“Foundations” is an occasional series of informal question-and-answer sessions with employees and others affiliated with The William and Flora Hewlett Foundation to give them an opportunity to explain their work. John E. McGuirk is the new director of the Foundation’s Performing Arts Program, which makes grants to support artistic expression and encourage public participation in the arts in the San Francisco Bay Area.
For McGuirk, assuming leadership of the Program marks a homecoming. He served as an officer at the Hewlett Foundation from July 2002 until October 2006. For the past three years, he directed the Arts Program of the James Irvine Foundation.
Earlier in his career, McGuirk was director of grants programs for Arts Council Silicon Valley, one of the largest local arts agencies in California. Before that, he worked for seven years at the Community School of Music and Arts in Mountain View, California, and held positions at both the Pittsburgh Symphony Orchestra and the Pittsburgh Opera.
McGuirk is a graduate of Grove City College in Pennsylvania and earned his master’s degree in public management at Carnegie Mellon University, with a concentration in arts management.
Here, he shares his thoughts on assuming leadership of the largest funder of performing arts organizations in the Bay Area at a time of significant cultural change and economic upheaval.
How is the performing arts scene in the San Francisco Bay Area different today from when you left Hewlett in 2006?
I’d have to say looming above all else is the economic environment. Arts organizations that historically have operated with very small profit margins are even more stretched and stressed. Many organizations are teetering on the edge of financial collapse, and some have gone out of business or merged. There are fewer products for audiences, as these organizations cut performances or defer major productions to another year to save costs.
All that said, it’s important to maintain some perspective. We have to remember that this remains one of the most vibrant arts scenes in the nation with a lot of wonderful work going on, and that is going to remain true for a very long time. Prudent organizations are rapidly adapting to this changing environment.

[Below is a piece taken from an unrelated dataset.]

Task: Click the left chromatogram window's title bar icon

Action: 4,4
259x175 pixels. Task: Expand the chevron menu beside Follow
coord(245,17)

Is there a shakeout as a result of the hard times?
As Hewlett grantees already are well aware, the grantmaking budgets for all programs have been reduced substantially as a result of the sharp decline in the Foundation’s assets since 2008. The Performing Arts 2010 grantmaking budget has been reduced by forty percent over this period. With the economy still in flux, we expect to operate at this budget for several years. Given that, we’ve put together strategies designed to make sure that the goals of our program – to ensure that exceptional works of art are created, performed, and preserved; and to provide more opportunity for participation in arts experiences – move forward by supporting artistically and financially healthy organizations.
We continue to review our portfolio and to refine the criteria by which we select grantees. We understand that these strategic decisions will mean reduced grants to some excellent organizations and final grants to others. We held workshops in January for grantseekers, and this spring we plan to hold another set of workshops for organizations with grants expiring in 2010. We’ll be in touch soon with more information about that.
Beyond the immediate economic pain, what do you see as the key challenges and strengths of the performing arts scene in the region?
One key challenge we are witnessing is a slow decline in the ticket-buying audience for the performing arts in the region and across the nation. This is a long-term trend separate from the current economic difficulties.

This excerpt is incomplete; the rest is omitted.